Exercise brief: Copy each line below in which the string "agent" appears.

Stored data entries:
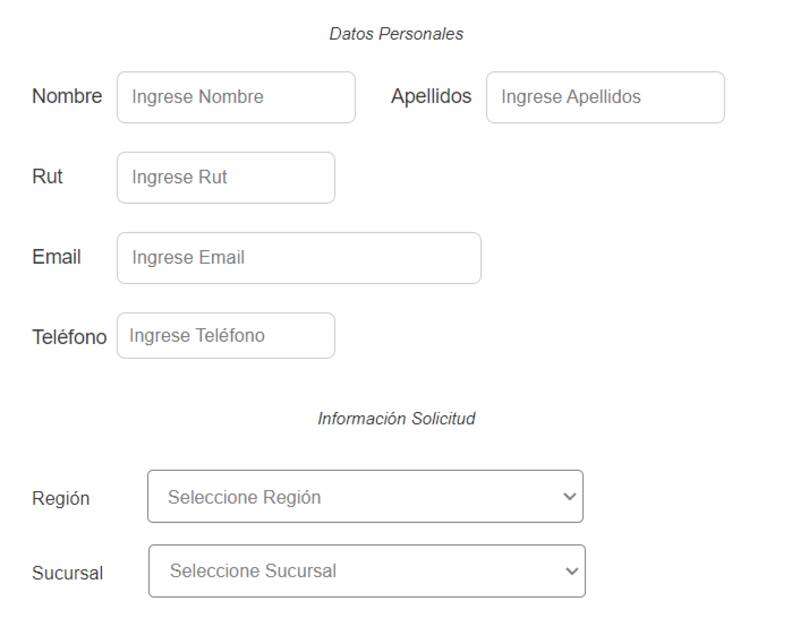Screen dimensions: 800x627
Task: Click the Ingrese Apellidos placeholder text
Action: pos(571,97)
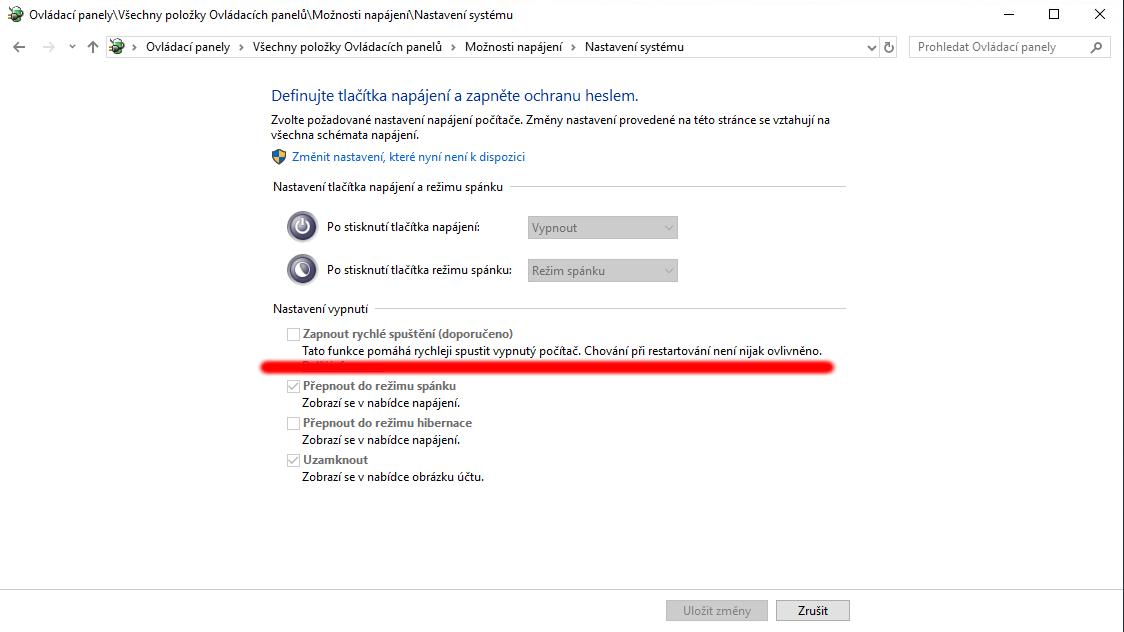Click the search magnifier icon
Image resolution: width=1124 pixels, height=632 pixels.
point(1097,47)
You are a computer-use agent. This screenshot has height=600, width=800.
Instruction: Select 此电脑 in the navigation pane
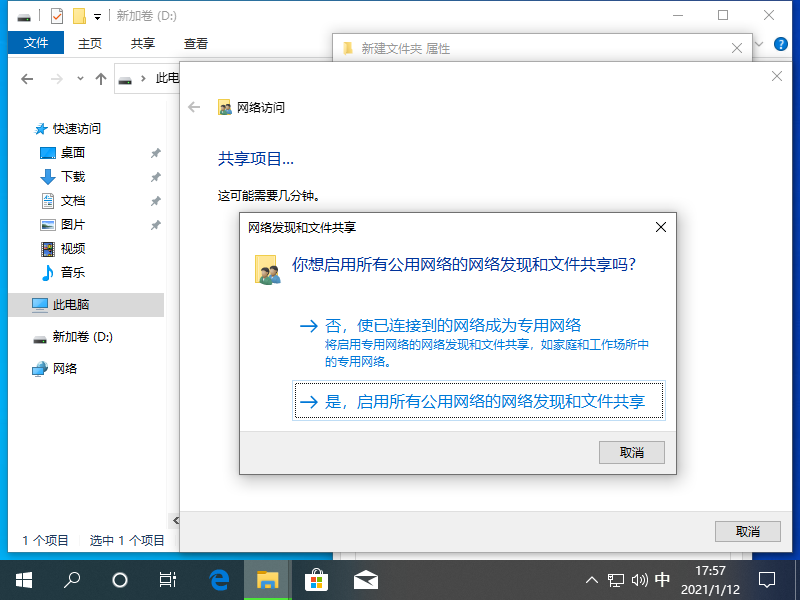click(x=70, y=305)
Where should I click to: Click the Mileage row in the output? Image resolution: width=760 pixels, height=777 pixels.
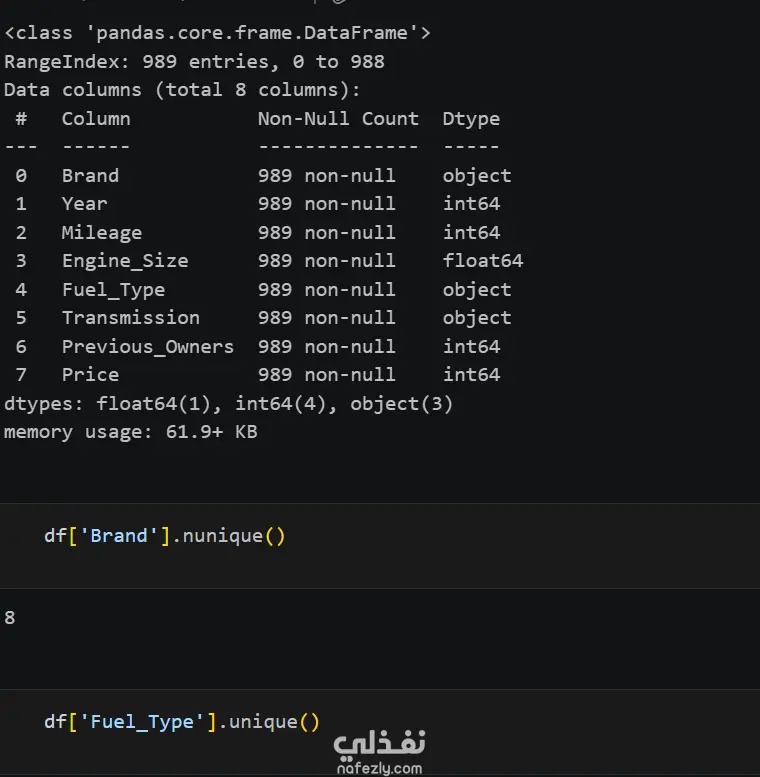click(258, 233)
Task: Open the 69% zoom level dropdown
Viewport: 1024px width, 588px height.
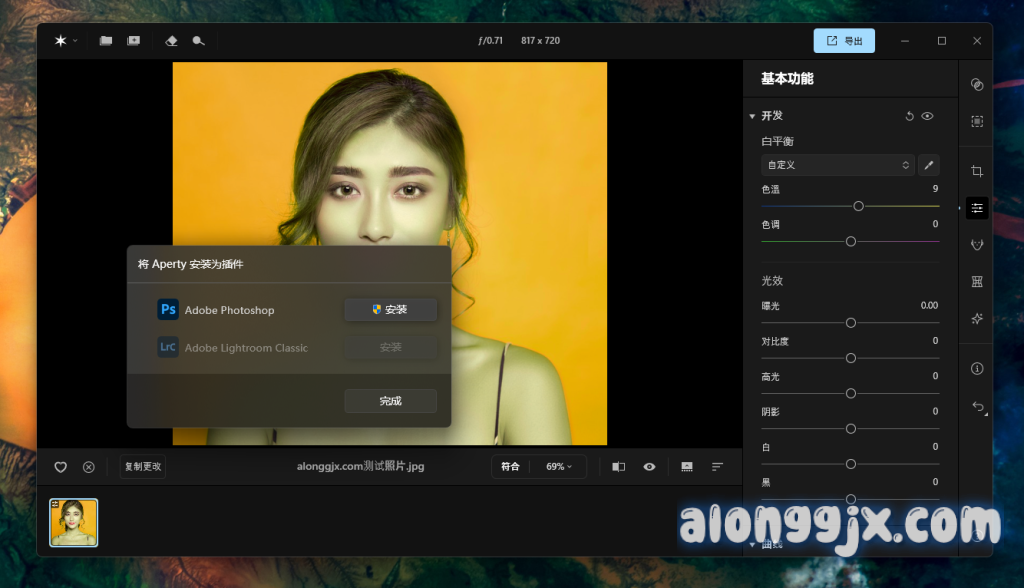Action: pos(559,467)
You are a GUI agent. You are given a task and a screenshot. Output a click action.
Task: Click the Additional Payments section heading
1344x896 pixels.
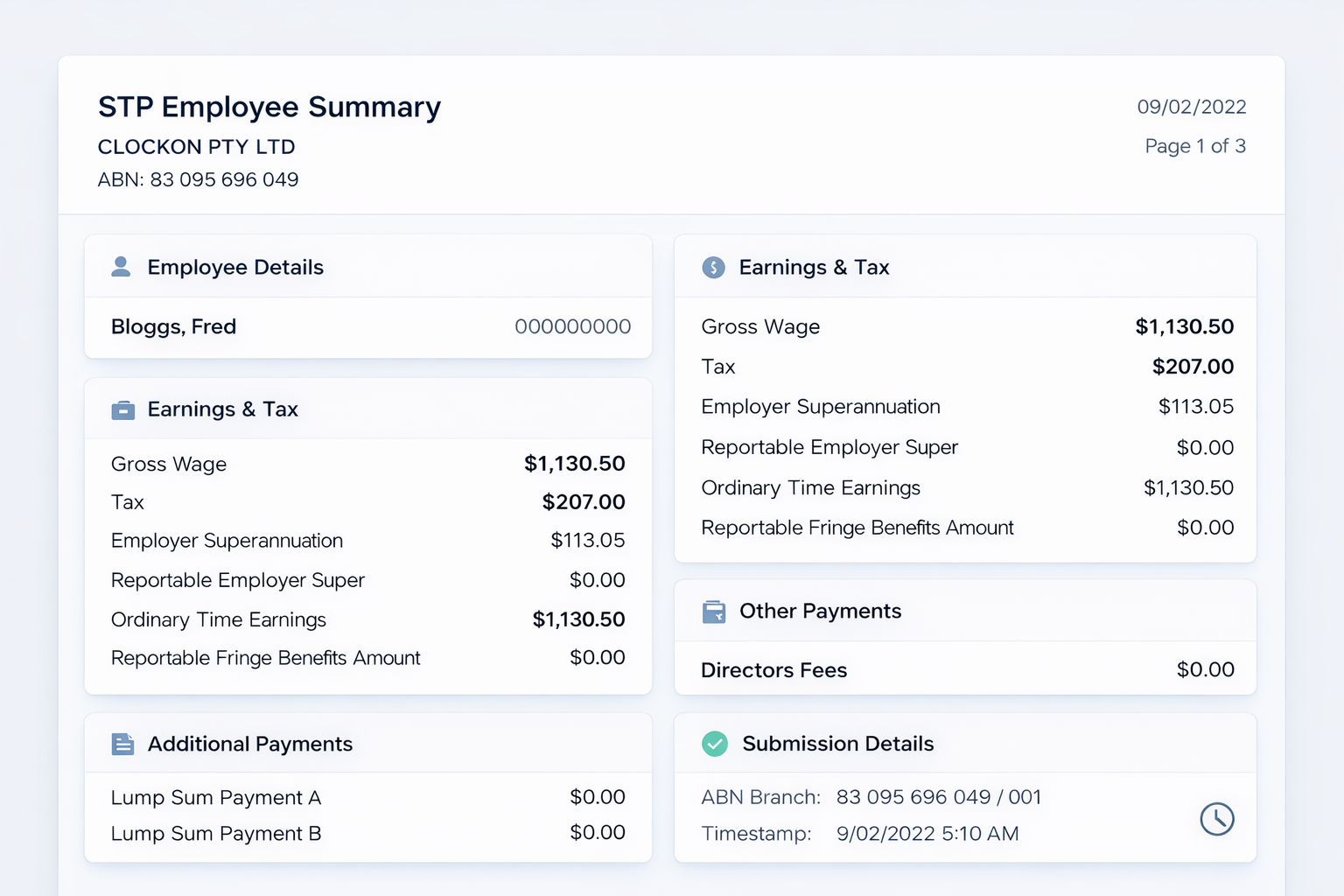[x=250, y=744]
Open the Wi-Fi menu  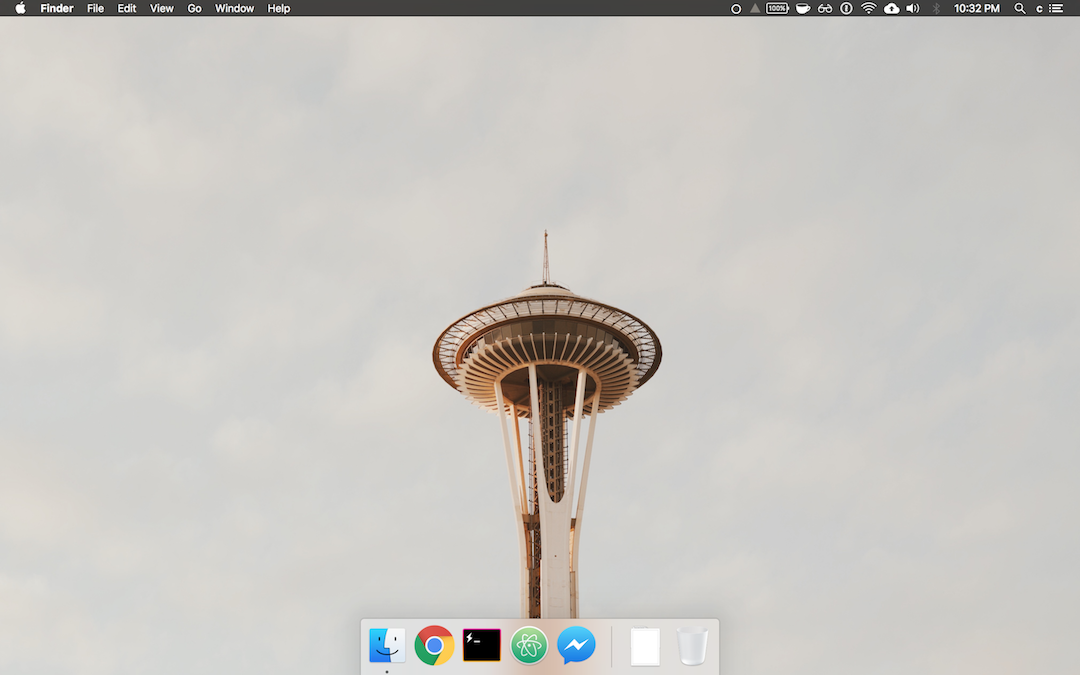point(868,8)
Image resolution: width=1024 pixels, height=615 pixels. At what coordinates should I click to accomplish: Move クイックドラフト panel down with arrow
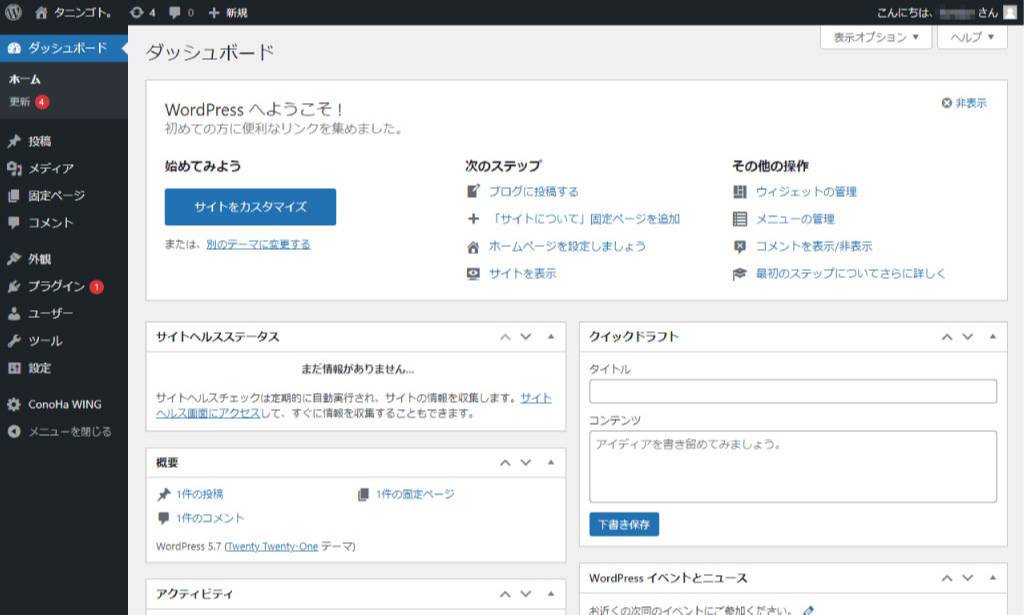967,337
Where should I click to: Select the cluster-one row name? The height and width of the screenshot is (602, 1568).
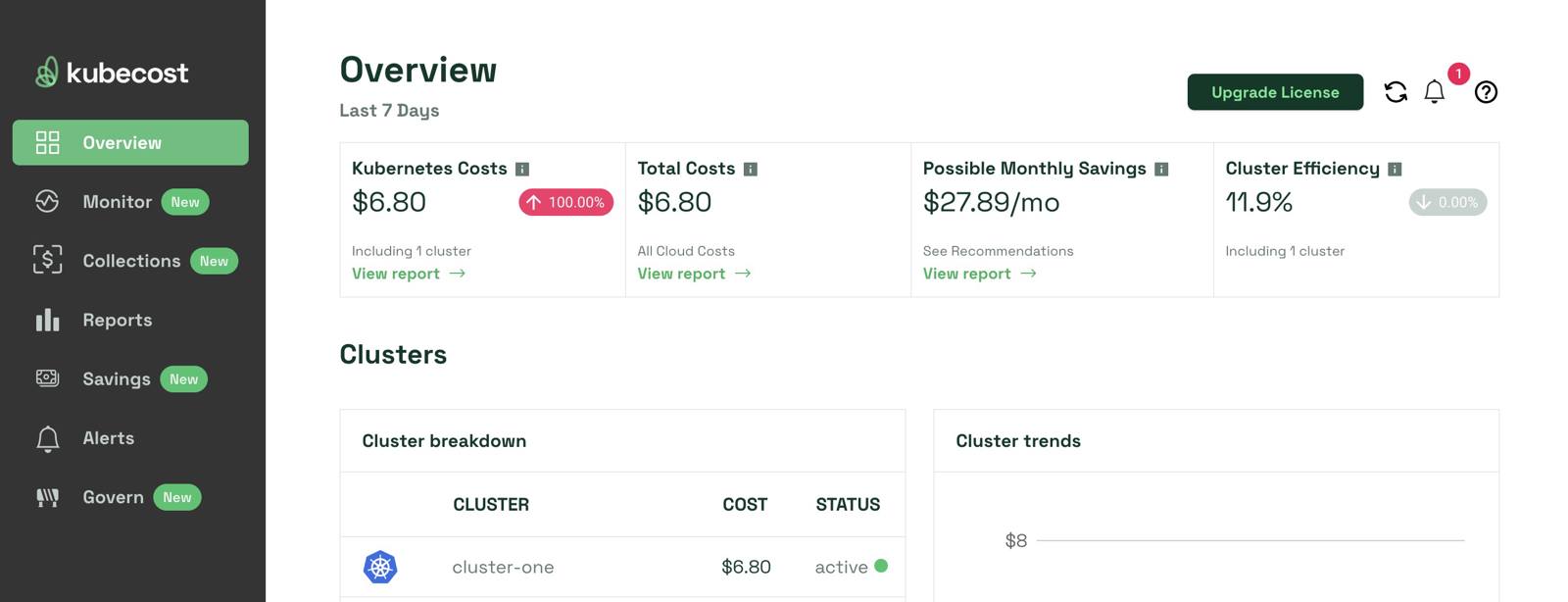[x=503, y=567]
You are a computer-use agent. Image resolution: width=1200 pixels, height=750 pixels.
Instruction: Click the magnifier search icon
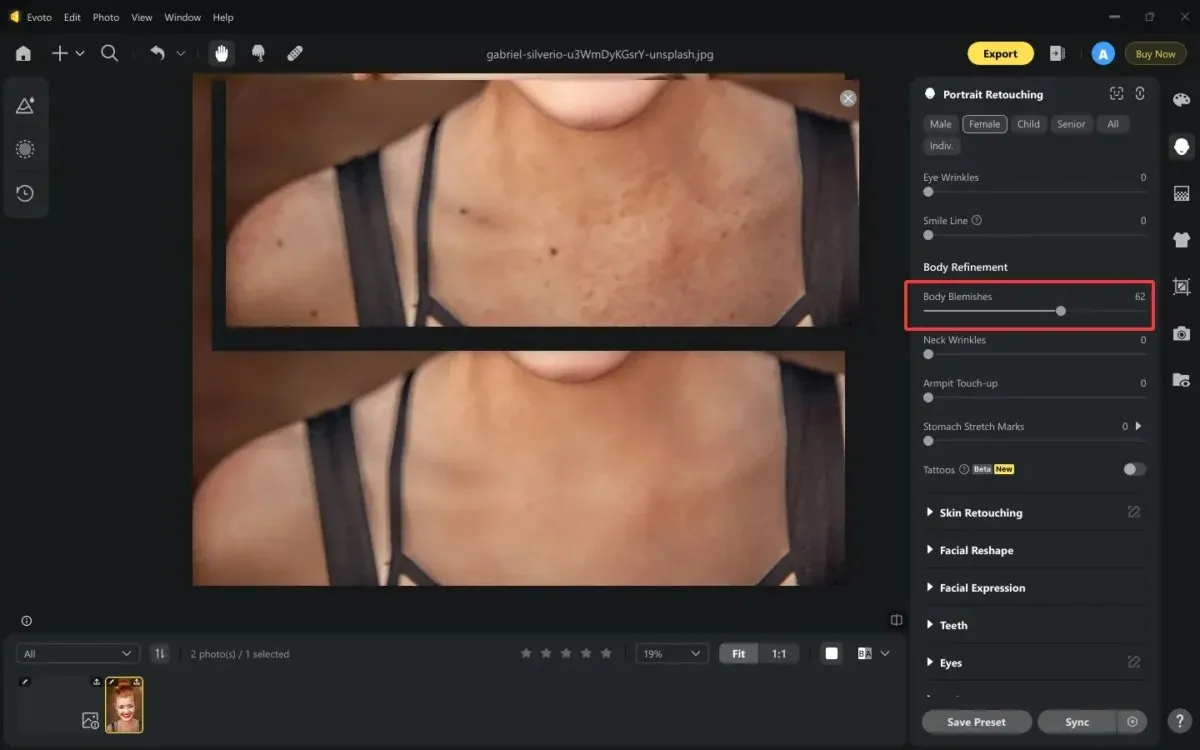pos(110,54)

Answer:
You are a computer-use agent. This screenshot has height=600, width=800.
You are a GUI agent. You are given a task and a screenshot. Output a click action.
You are a computer-use agent. Image resolution: width=1200 pixels, height=750 pixels.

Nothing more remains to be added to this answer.